I've actually just used it for a small iOS app side project, that only
requires a minimal spartan UI and this way I can leverage Apportable [2] and
easily release that app for Android, too. (hopefully, I'm not that far yet)

[1.1]
[https://www.youtube.com/watch?v=9J0mleRrcdQ](https://www.youtube.com/watch?v=9J0mleRrcdQ)

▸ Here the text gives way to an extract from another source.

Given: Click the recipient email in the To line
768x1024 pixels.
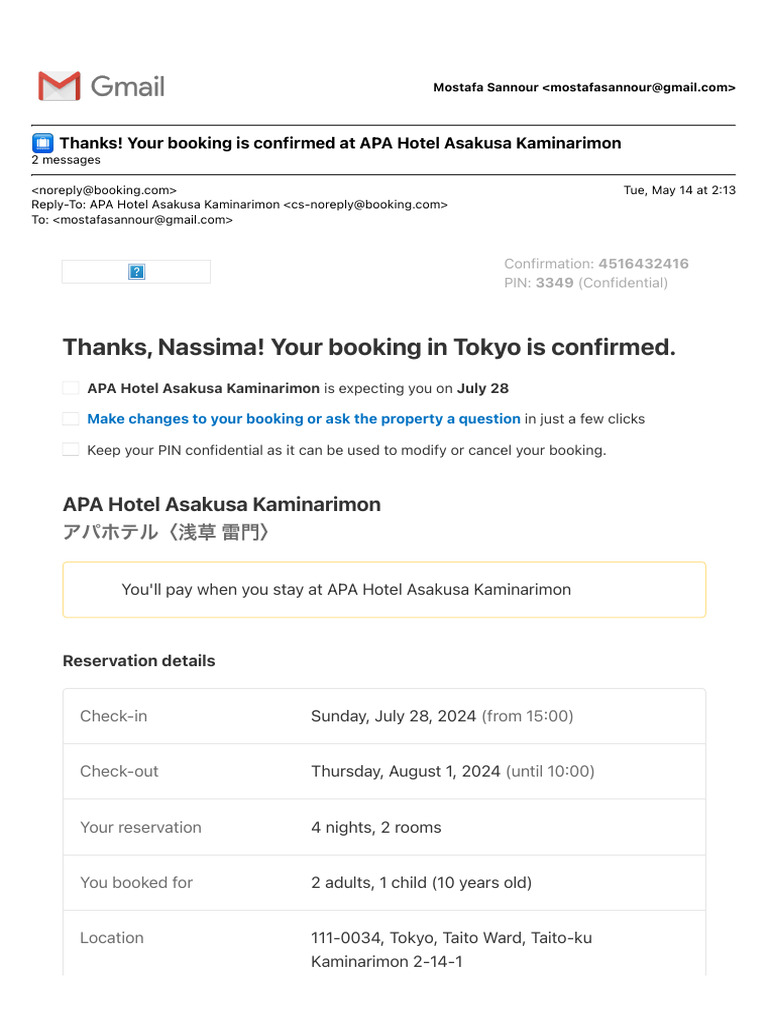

[1.2] [https://itunes.apple.com/ca/app/flick-a-
fruit/id771895296?mt...](https://itunes.apple.com/ca/app/flick-a-
fruit/id771895296?mt=8)

[2] [http://www.apportable.com/](http://www.apportable.com/)

------
Bud
Why is 2048, an entirely stolen game and an example of all that is bad for
real programmers, getting so much play on Hacker News? I don't understand this
community supporting outright theft.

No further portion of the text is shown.